- Print
- DarkLight
- PDF
The Tag.bio engine functions by performing calculations on a number of basic data structures. It's important to have a functional understanding of the verbiage used as we describe these components.
Don't have formal training in programming? That's okay!
Once you have these basic concepts down, you'll be crafting analysis apps in no time.
data product (aka fc or flux-capacitor)
The Data Product is a self-contained suite of analysis apps for a data set. The magic of Tag.bio is that Data Products are not isolated! Data Products can reach out to other Data Products for expanded analyses.
entities
An entity is a singular, identifiable unit. This could be an account or record number, the identifier for a sample, or even the name of a football team. An entity is a way to identify all of the associated variables across collections to one specific point.
collections
A collection is a container for related variables. If you were to think of this spatially, consider a spreadsheet or a dataframe. The collection would be the label used in the header row, and it would contain all of the unique variables listed therein.
variables
Variable are the values stored within a collection. Each variable is a datapoint as referenced by a specific entity.
categorical and numeric
Variables and collections contain two primary data types: categorical and numeric.
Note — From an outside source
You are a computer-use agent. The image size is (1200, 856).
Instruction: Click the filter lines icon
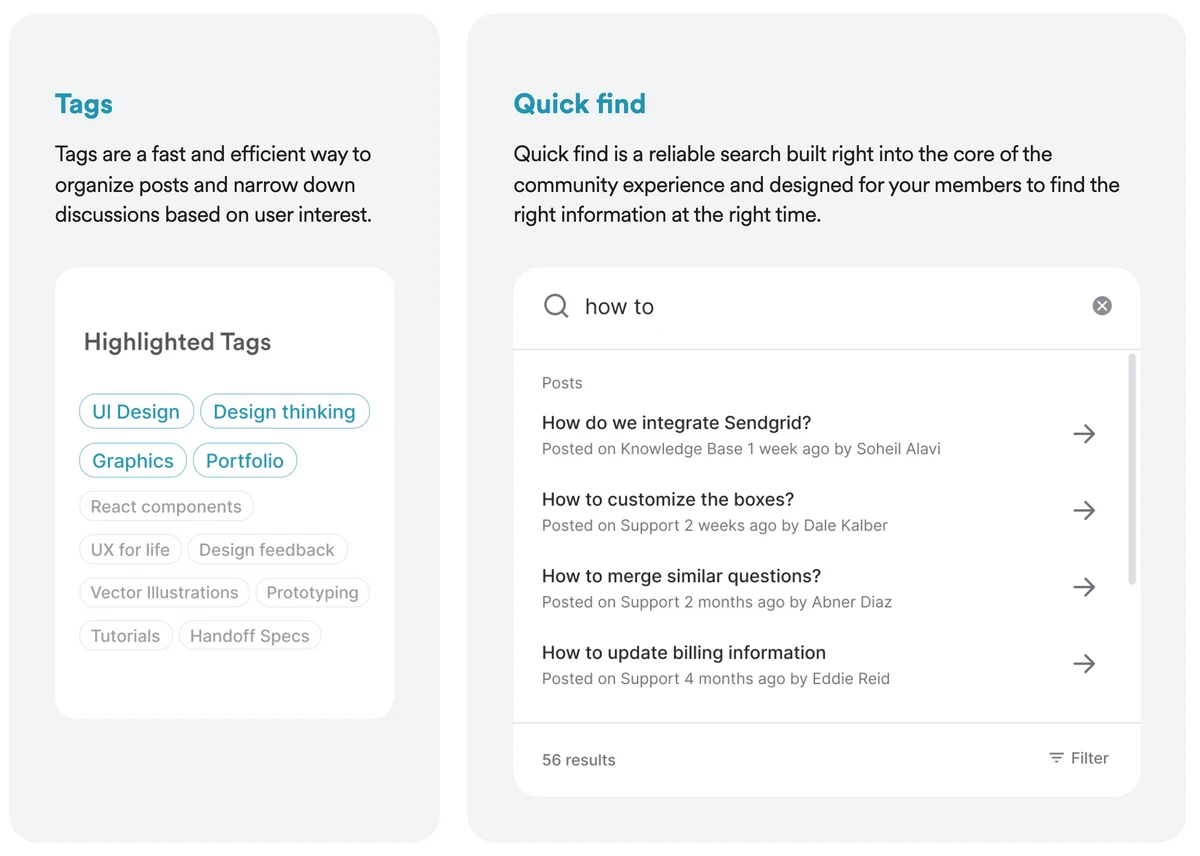(1056, 758)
Categorical collections and variables contain data that is frequently textual in nature. Categorical data is information to be grouped together when analyzed.
Numeric collections and variables are data containing raw numbers which mathematical computations can be applied to.
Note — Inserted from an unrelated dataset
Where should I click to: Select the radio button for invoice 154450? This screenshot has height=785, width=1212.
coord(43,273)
protocol (aka analysis app)
A protocol is structured code used to create an interface to explore a question. The code for a protocol comprises everything about a statistical query.
Examples include: attributes to customize the text shown to the user, the collections used as part of an analysis, the way the user would want to define the background and focus of the analysis, and even the components of the visualizations provided in response to a query.
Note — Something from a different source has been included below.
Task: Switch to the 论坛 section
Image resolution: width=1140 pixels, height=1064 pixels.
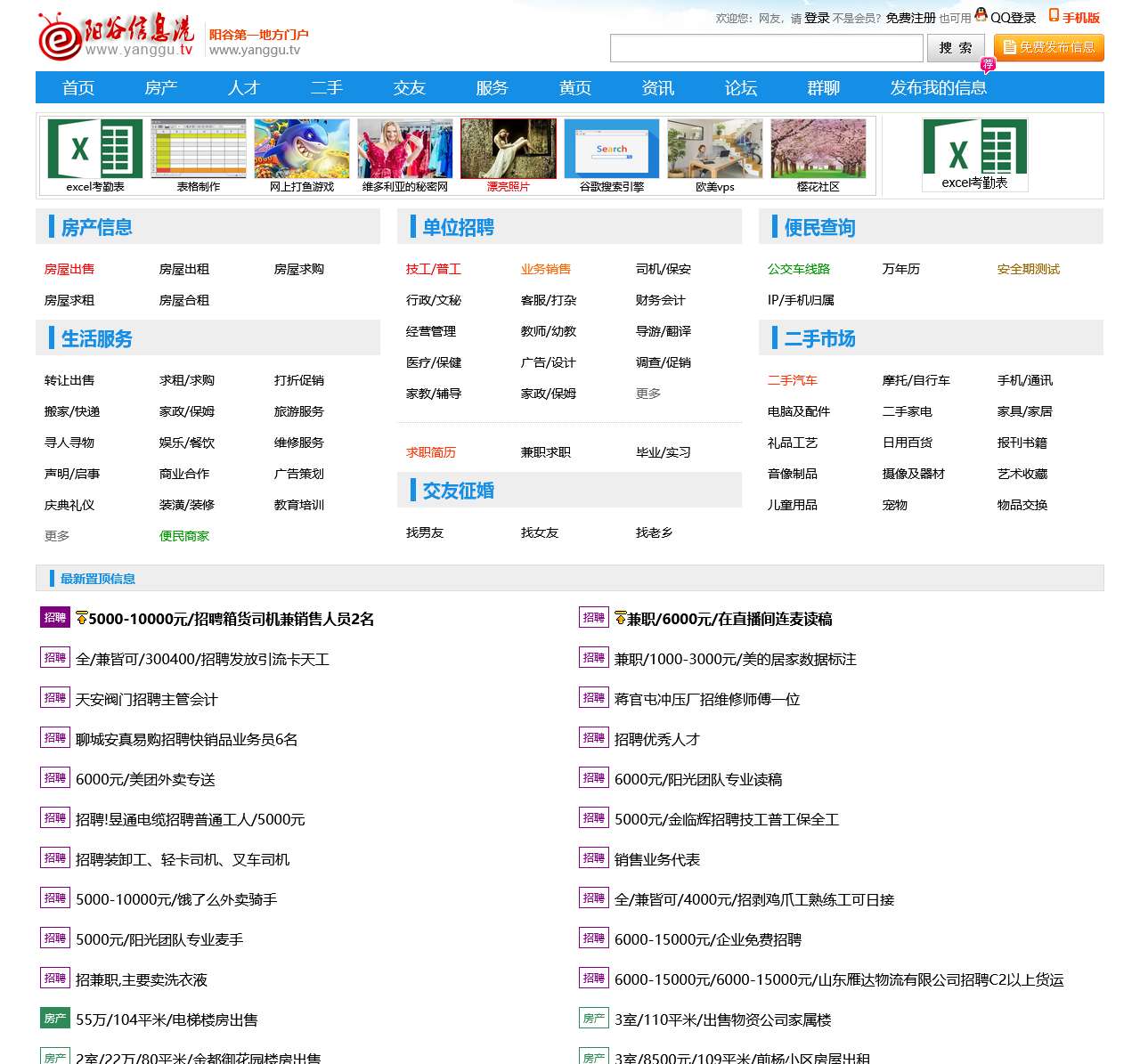Action: 739,87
Protocols harness the power of the Tag.bio engine in a manner that makes exploratory analysis genuine and tailored to the needs of the user.
background and focus
In comparative analysis, the goal is to analyze subset parts of the data by a unique factor and compare that to a larger part of the data. In Tag.bio, we've simplified this concept within two primary buckets: background and focus.
The background describes all of the data being used as part of the analysis, and that includes the focus.
The focus is a subset of the background as reduced by a specific factor. These concepts are comparable to the population and sample as used in statistics.
arguments
An argument is structured code used to provide a selection interface for the user to configure the specifics of a protocol.
The variables selected by a user within an argument can be passed within a protocol to define the background, focus, analysis variables, along with many other configuration features.
analysis variables
The analysis variables array is used to define what is to be analyzed.
For a summary protocol, this would be the data summarized, while in a comparison protocol, this is the data analyzed in relation to the specifications for the background and the focus.
Tag.score
The Tag.score is how the Tag.bio engine represents the p-value, or the strength of evidence against the null hypothesis.
The Tag.score is calculated by taking the negative natural log of the p-value: -ln(p-value).
config
The config file points to the table configuration and parsers of a Data Product.
archive
The archive is the data as read into a Data Product and stored in a specialized format that enables fast calculations.
The archive is composed of collections from the output of parsers referenced in the config, and this becomes part of the Data Product to create consistency for analyses.
parsers
Parsers are functions written to take in, shape, and write data to the archive.